Anyone who has started a business has their own rules and guidelines. Here are my top 12, based on my experiences with entrepreneurs.
1. Be passionate
Don’t start a company unless it’s an obsession and something you love.
2. Be in the business
If you have an exit strategy, it’s not an obsession.
3. Look for passion in others
Hire people who you think will love working there.
4. Sales cure all
Know how your company will make money and how you will make sales.
5. Know yourself
Know your core competencies and focus on being great at them. Pay up for people in your core competencies. Get the best. Outside the core competencies, hire people who fit your culture but cost less.
6. Maximise time
An espresso machine? Are you kidding me? Coffee is for closers. Sodas are free. Lunch is a chance to get out of the office and talk. There are 24 hours in a day, and if people like their jobs, they will find ways to use as much of it as possible to do their jobs.
7. No offices
Open offices keep everyone in tune with what is going on and keep the energy up. There is nothing private in a start-up. This is also a good way to avoid hiring executives who cannot operate successfully in a start-up. If a person demands to fly first class or to bring over a personal secretary, run away. If they won’t go on sales calls, run away. They are empire builders and will pollute your company.
8. Use what you know
Start with technology you know. That is always the least expensive way. If you know Apple, use it. If you know Vista, ask yourself why, then use it. It’s a start-up so there are just a few employees. Let people use what they know.

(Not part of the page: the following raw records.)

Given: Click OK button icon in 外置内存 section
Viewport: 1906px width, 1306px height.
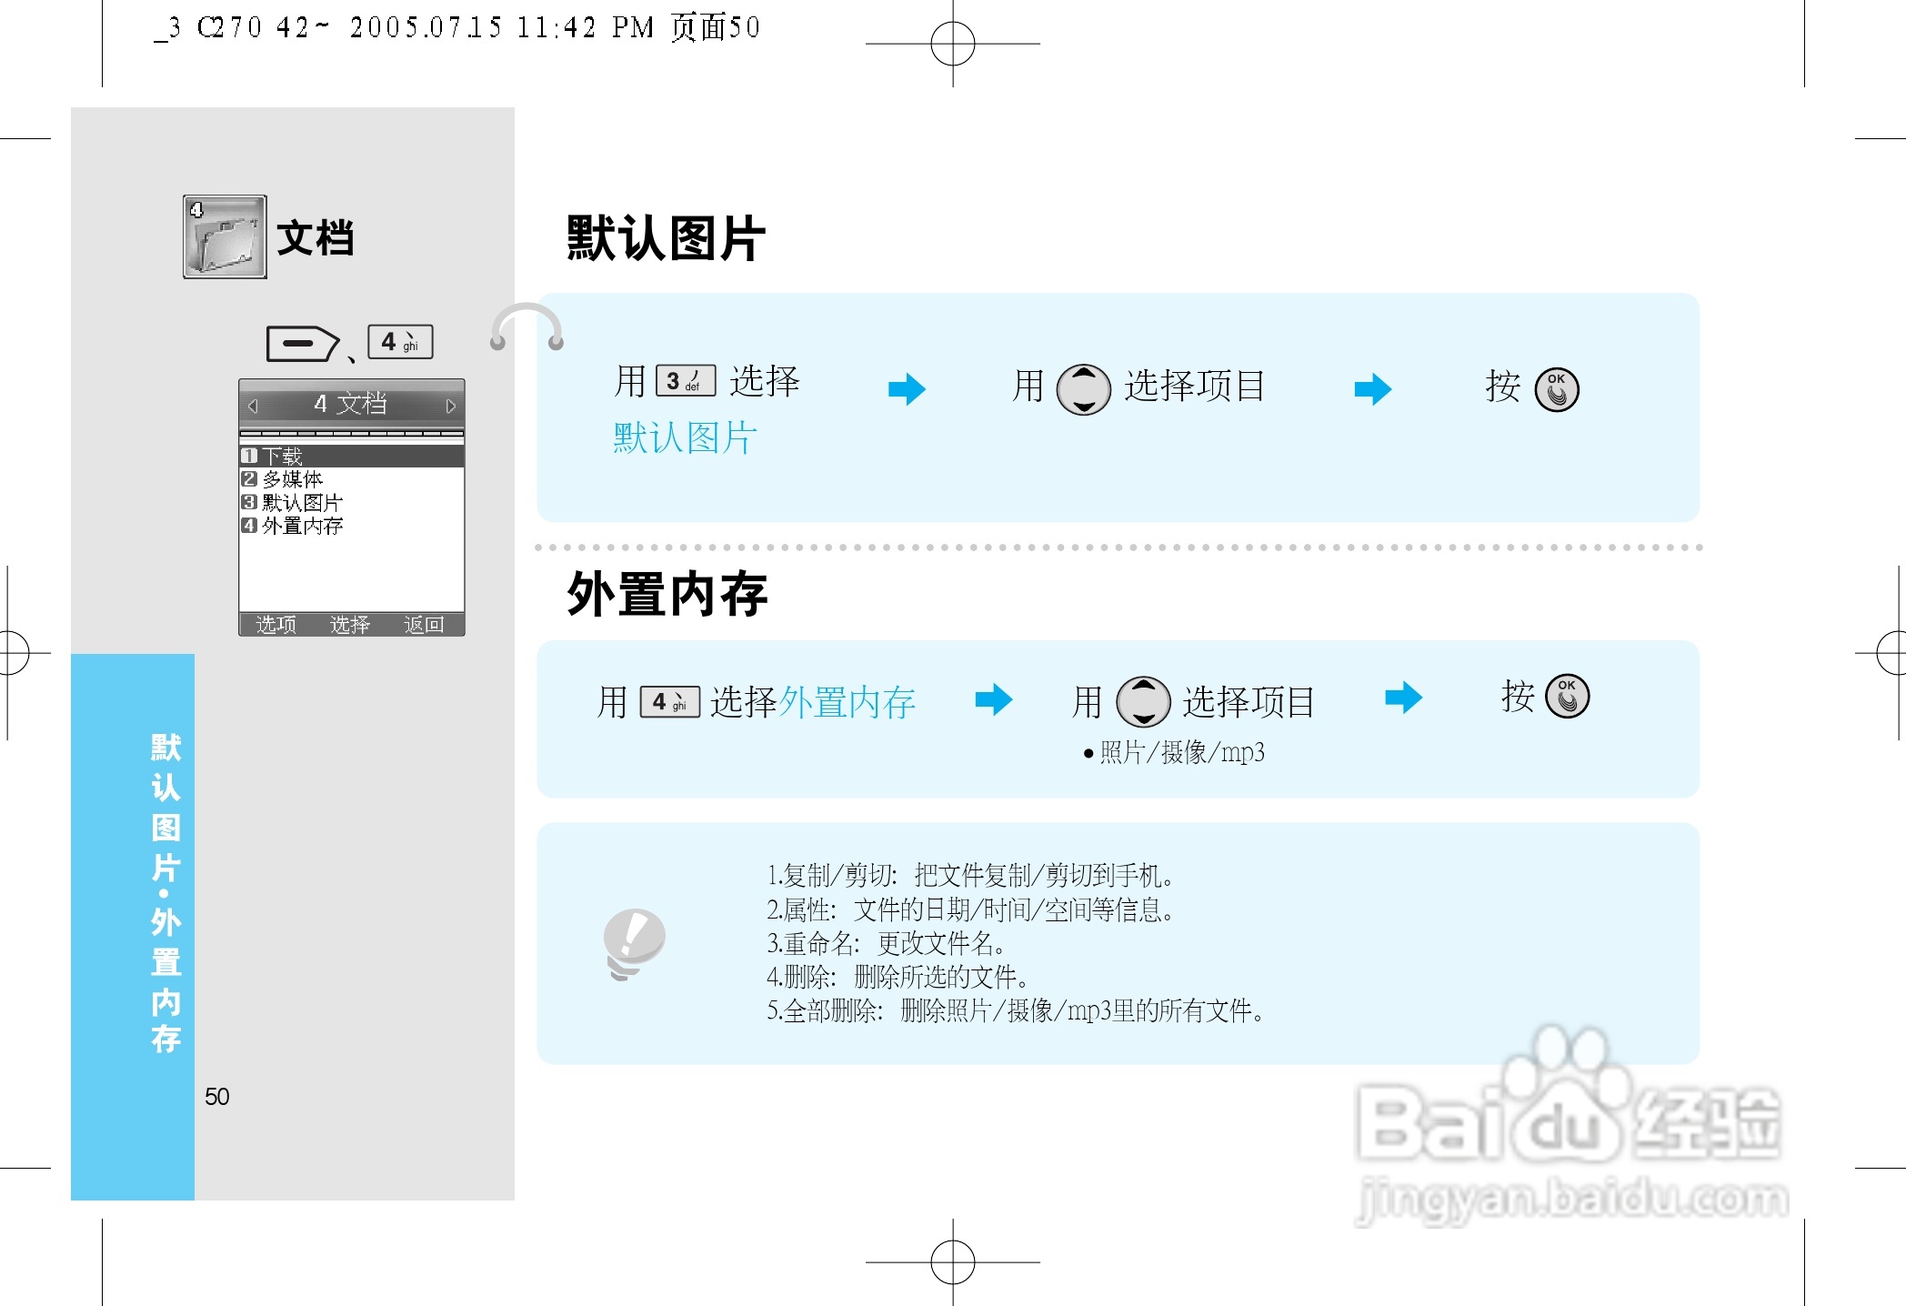Looking at the screenshot, I should click(x=1567, y=697).
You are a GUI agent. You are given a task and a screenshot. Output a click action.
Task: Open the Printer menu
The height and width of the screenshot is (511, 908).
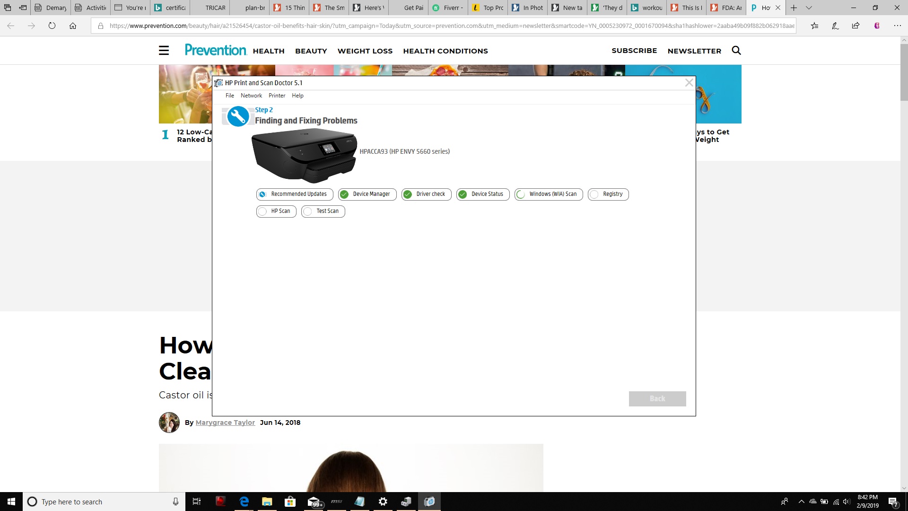click(277, 96)
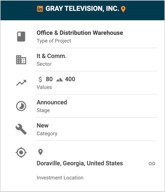Viewport: 165px width, 192px height.
Task: Open the chain link icon beside location
Action: coord(152,164)
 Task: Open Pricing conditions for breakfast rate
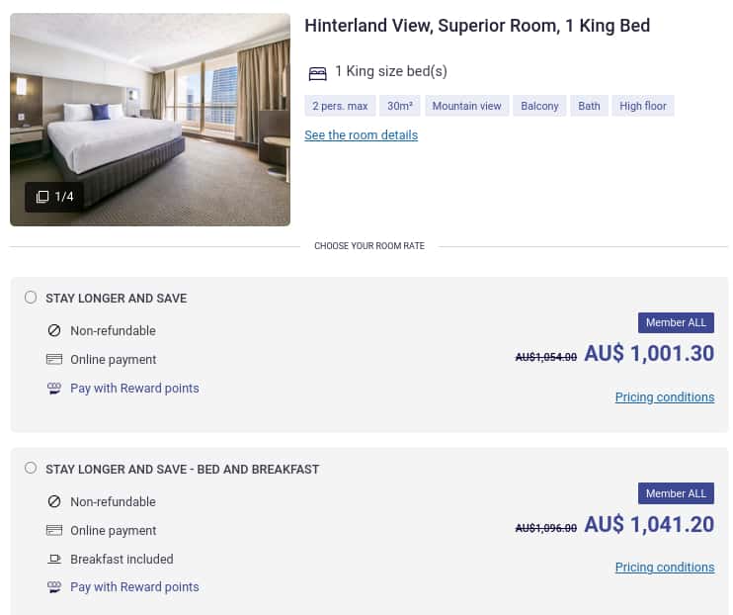pyautogui.click(x=664, y=568)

9. Keep the organisation flat
If you have managers reporting to managers in a start-up, you will fail. Beyond a start-up, if you have managers reporting to managers, you will create politics.
10. Never buy swag
A sure sign of failure for a start-up is when someone sends me logo-embroidered polo shirts. If your people are at shows and in public, it’s okay to buy for your own employees, but if you really think people are going to wear your branded polo when they’re out and about, you are mistaken and have no idea how to spend your money.
11. Never hire a PR firm
A public relations firm will call or email people in the publications you already read, on the shows you already watch and at the websites you already surf. Those people publish their emails. Whenever you consume any information related to your field, get the email of the person publishing it and send them a message introducing yourself and the company. They will welcome hearing from the founder. Once you establish communication with that person, make yourself available to answer their questions about the industry and be a source for them. If you are smart, they will use you.
12. Make the job fun
Keep a pulse on the stress levels and accomplishments of your people and reward them. At my first company, MicroSolutions, when we had a record sales month, or someone did something special, I would walk around handing out $100 bills to sales people. At Broadcast.com and MicroSolutions, we had a company shooter. The Kamikaze. We would take people to a bar every now and then and buy one or ten for everyone. At MicroSolutions, more often than not we had vendors cover the tab. Vendors always love a good party.